Profile: The Fungal Detective

Matthew Fisher traces the evolution of fungi across space and time to combat the diseases they drive.

Image of Mat holding a test container with fungus inside

Mat Fisher sampling Bd–infected midwife toads in the French Pyrenees. Photo by Julien Chapuis.

When the blockbuster television series “The Last of Us” riveted millions of viewers during the first quarter of 2023 with its premise of a mass fungal infection that turns people into zombielike creatures and decimates the world population, the media turned to Mat Fisher for fungal expertise.

“The show was scientifically exciting enough to draw people into the wonderful world of fungal biology,” says Fisher, a professor of fungal disease epidemiology at Imperial College London. “We welcomed the attention and our ability to correct, or at least educate, viewers on why this wasn’t a likely scenario.”

Far more exciting, though, is Fisher’s groundbreaking work on the real-world fungal scenarios posing major risks to amphibian populations and public health around the world. His innovative application of genetics and genomics has provided new insights into how fungal species form, migrate across the planet’s surface, and drive emerging diseases in human, wildlife, and plant species.

After earning a PhD in parasitology from Edinburgh University in Scotland, Fisher had a migration of his own, moving from his native United Kingdom to UC Berkeley for post-graduate research in the fungi-focused lab of John Taylor, who was then a professor of plant and microbial biology. “John had faith in his investment in the individual,” Fisher says. “He trusted he’d hired a keen scientific mind and would just let you go off and make discoveries without overly steering or micromanaging.”
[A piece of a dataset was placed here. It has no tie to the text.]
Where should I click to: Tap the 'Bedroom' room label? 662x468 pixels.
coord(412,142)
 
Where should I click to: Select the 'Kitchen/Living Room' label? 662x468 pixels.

By employing the emerging PCR (polymerase chain reaction) technology to characterize fungal variants, Fisher established the evolutionary framework that he later continued to apply throughout his career. His first breakthrough came in Taylor’s lab, when he used genetic variation to delineate two species of the fungus that causes Valley Fever (coccidioidomycosis).

Fisher has published more than 240 fungal biology papers since then. He has studied the fungus Aspergillus fumigatus in relation to everything from COVID-19-associated pulmonary aspergillosis to its role in an aspergillosis outbreak among kākāpō, an endangered New Zealand bird. He has compiled compelling evidence that use of the same antifungals on crops and in hospitals to treat aspergillosis patients is driving resistance and negatively impacting patient outcomes. He’s now studying the next generation of antifungal drugs, which just received EPA approval for field applications. “We want to know if this same problem of dual-use of antifungal chemicals raising resistance in fungal pathogens is going to happen again,” he says.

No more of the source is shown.